Why We Need to be Data Detectives

Heather Krause
5 min readJun 7, 2019

In last week’s email newsletter I mentioned Naomi Wolf’s data problems (That’s Naomi Wolf — not Naomi Klein as I accidentally wrote in part of the text. Apologies to Naomi Klein fans!) In Wolf’s latest book she makes claims about the number of men executed in England in the 1800s and cites data from the Old Bailey (one of the main courts at that time). In an interview with the BBC, Wolf was fact-checked live and it turned out that her interpretation of the data was incorrect. She did not understand the meaning of the data she was looking at and as a result her research and claims were unfounded. is the actual audio of the conversation, the most directly related portion starts around the 19 minute mark.
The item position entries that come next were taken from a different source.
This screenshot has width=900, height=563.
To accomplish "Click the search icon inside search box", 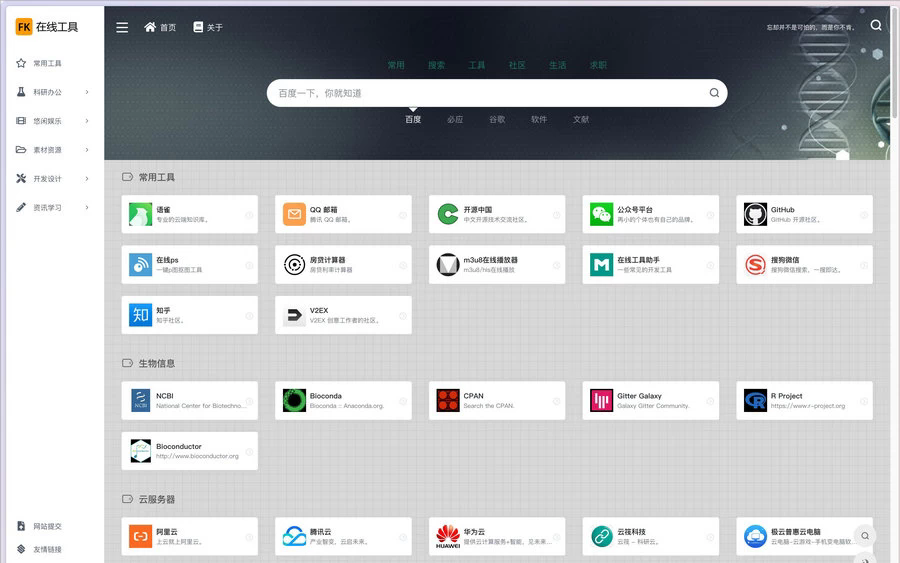I will pos(714,93).
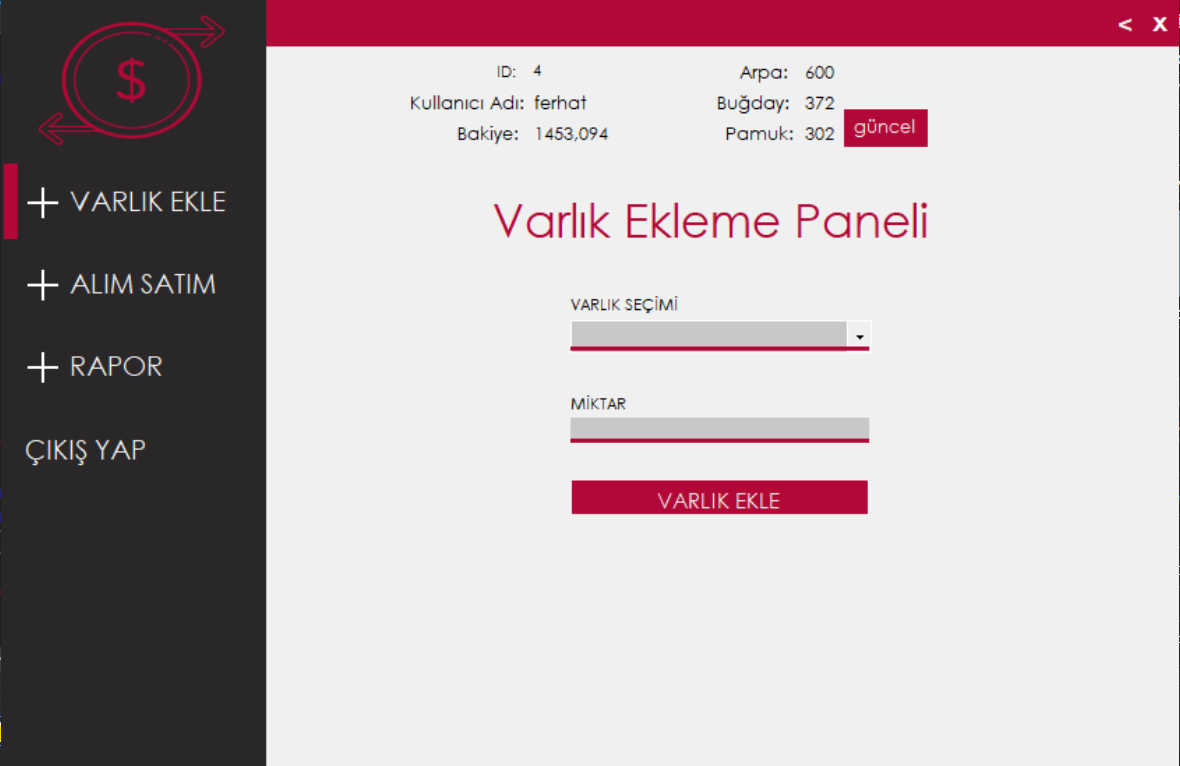
Task: Click the back arrow in the top bar
Action: click(x=1124, y=24)
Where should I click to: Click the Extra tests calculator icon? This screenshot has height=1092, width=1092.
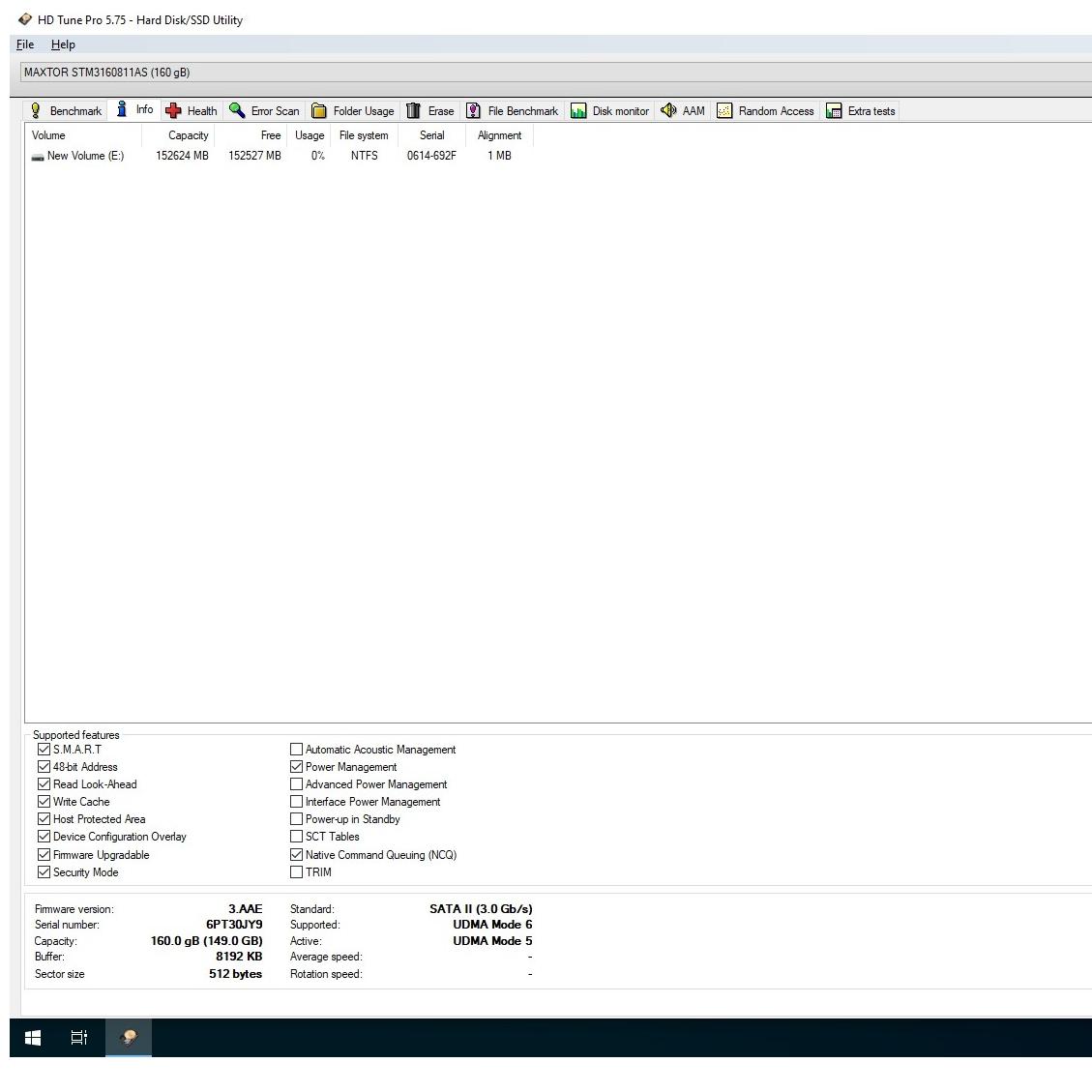point(834,110)

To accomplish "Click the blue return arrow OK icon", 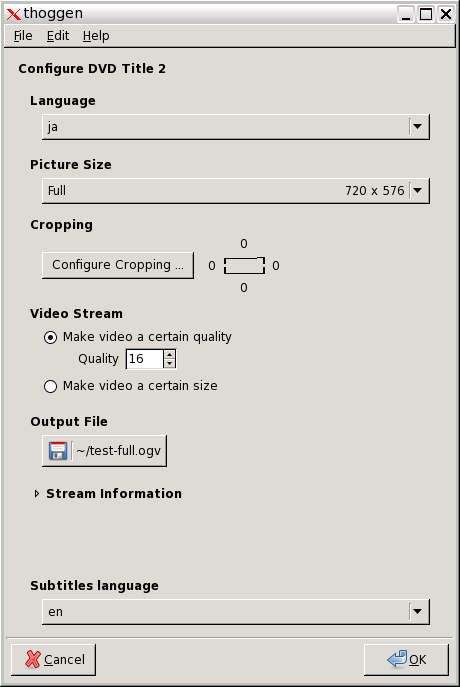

I wrote that if Naomi Wolf had built a data biography for her work, she could have avoided this problem. A really insightful colleague, Carolina Roe-Raymond from Rutgers University (Rutgers is also where Naomi is the Gloria Steinem Chair in Media, Culture, and Feminist Studies , so I initially assumed it would be another correction of my typo) wrote back that she didn’t think that our data biography template would have actually prevented this problem. We spent a lot of time talking and thinking about this during the week in our office and we realized Dr. Roe-Raymond was correct. And, with many thanks to her, we’ve updated the Data Biography Template.

The issue of misunderstanding, misinterpreting, or making mistakes around the accurate meaning of specific categories of coded variables happens a lot. In Wolf’s case she thought that the category “death recorded” in the variable “Sentence” meant that the person had been executed. What it actually means is that the judge was abstaining from voicing a sentence of capital punishment in cases where the judge believed that a royal pardon, which was very common at the time for many crimes, would be forthcoming if a proper death sentence were to be issued. It was a way to formally issue a death sentence without having to actually execute the person.

It does not feel outrageous that Naomi Wolf assumed that “death recorded” meant literally what it says. She didn’t really have a way to know that she was misinterpreting the data because the data seemed to be spelling out its meaning so literally. However, that’s exactly the point of a data biography — to check the assumptions you’re making about the data. I once worked on a project where I assumed the variable “Group Gender” meant the gender composition of the work groups. When we got on the ground, the gender compositions didn’t match at all. Turns out that variable reflected the enumerator’s opinion of who in the group was doing the bulk of the group’s work. So, for example, in the ‘Group Gender’ category ‘80% women’ did not mean that the group was composed of 80% women but rather that the women in the group were perceived to be doing 80% of the work.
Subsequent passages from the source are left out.